First-Person Visualizations for Outdoor Physical Activities: Challenges and Opportunities

Sunday, October 13, 2024: Morning

Charles Perin, University of Victoria
Tica Lin, Harvard University
Lijie Yao, Université Paris-Saclay
Yalong Yang, Georgia Institute of Technology
Maxime Cordeil, The University of Queensland
Wesley Willett, University of Calgary

Contact: cperin@uvic.ca

This half-day workshop will gather researchers and practitioners interested in first-person visualizations for outdoor physical activities. Given the unexplored nature of the topic, the goal of this first workshop is to collect speculative designs informed by experience and expertise. Participants will mainly submit fictional case studies in the forms of illustrated submissions along with a statement that demonstrates their knowledge/expertise of the case study. Our goal is to build on these speculative designs to i) explore the space of first-person visualizations for outdoor physical activities and ii) derive a research agenda for the visualization community. We envision this output to take the form of a publication of which workshop participants will be invited to become co-authors.

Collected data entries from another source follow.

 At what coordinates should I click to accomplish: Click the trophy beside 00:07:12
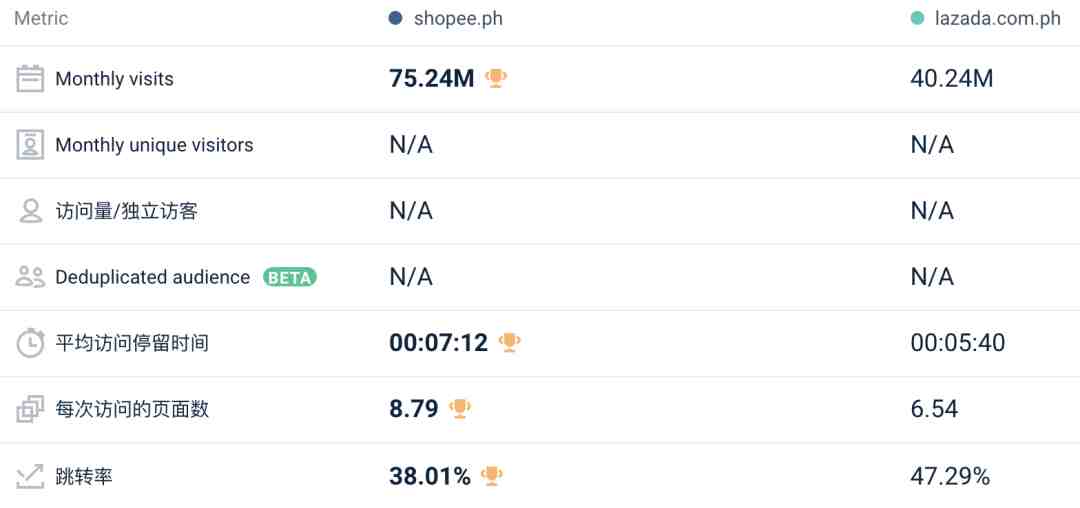[x=509, y=342]

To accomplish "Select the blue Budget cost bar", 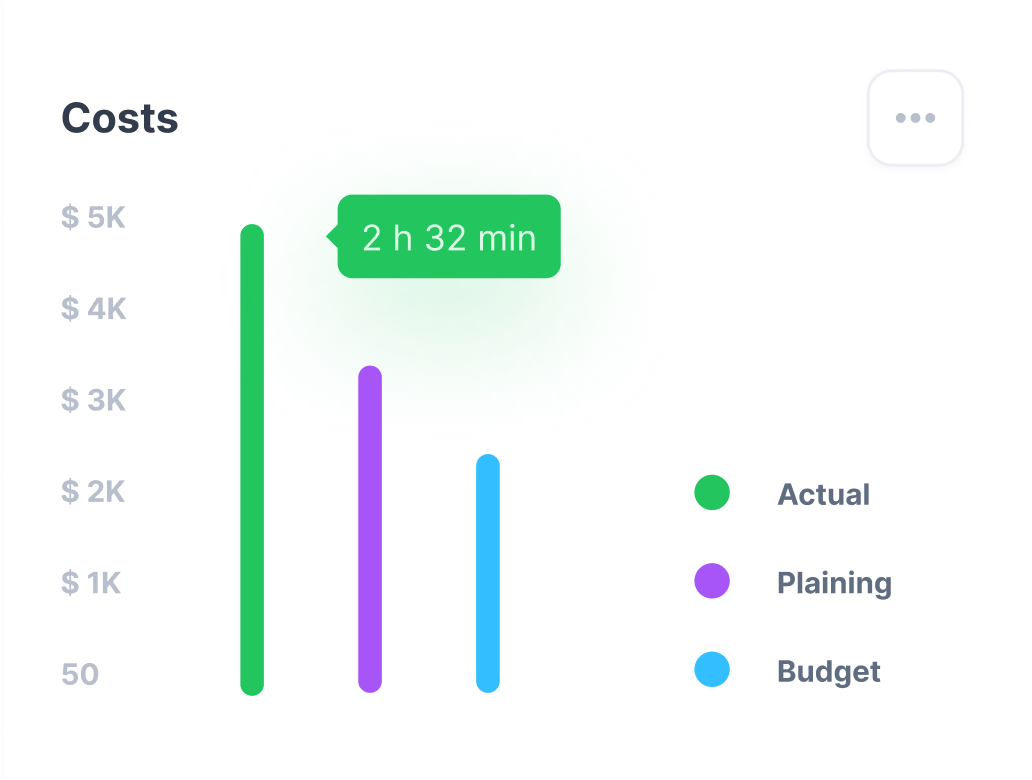I will (488, 572).
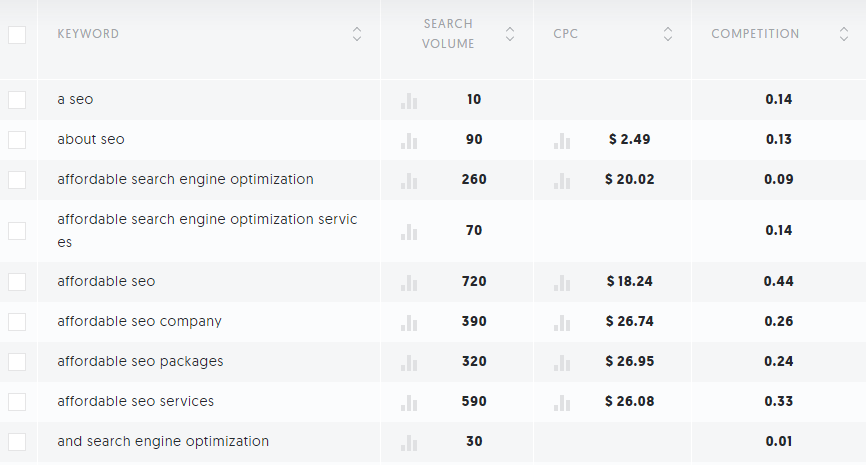Open search volume chart for 'a seo'
Image resolution: width=866 pixels, height=465 pixels.
(x=409, y=101)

EduVis: 2nd IEEE VIS Workshop on Visualization Education, Literacy, and Activities

Fateme Rajabiyazdi, Carleton University
Mandy Keck, University of Applied Sciences Upper Austria
Christina Stoiber, St. Pölten University of Applied Sciences
Jonathan Roberts, Bangor University
Hari Subramonyam, Stanford University
Lily Ge, Northwestern University
Magdalena Boucher, St. Pölten University of Applied Sciences
Benjamin Bach, University of Edinburgh
Lonni Besançon, Linkoping University
Mathis Brossier, Linkoping University
Anders Ynnerman, Linkoping University
Konrad Schonborn, Linkoping University
Alon Friedman, University of South Florida
Bo Pei, University of South Florida
Ly Dinh, University of South Florida
Kevin Hawley, University of South Florida
Julia Woodward, University of South Florida
Paul Rosen, University of Utah
Md Dilshadur Rahman, University of Utah
Yan Chen, University of Virginia Tech

Contact: fateme.rajabiyazdi@carleton.ca

This is the second IEEE VIS EduVis Workshop on Visualization Education, Literacy, and Activities. This workshop aims to become a forum to share and discuss advances, challenges, and methods at the intersection of visualization and education. The workshop addresses an interdisciplinary audience from and beyond visualization, education, learning analytics, science communication, psychology, or people from adjacent fields such as data science, AI, and HCI. It will include presentations of research papers and working group discussions.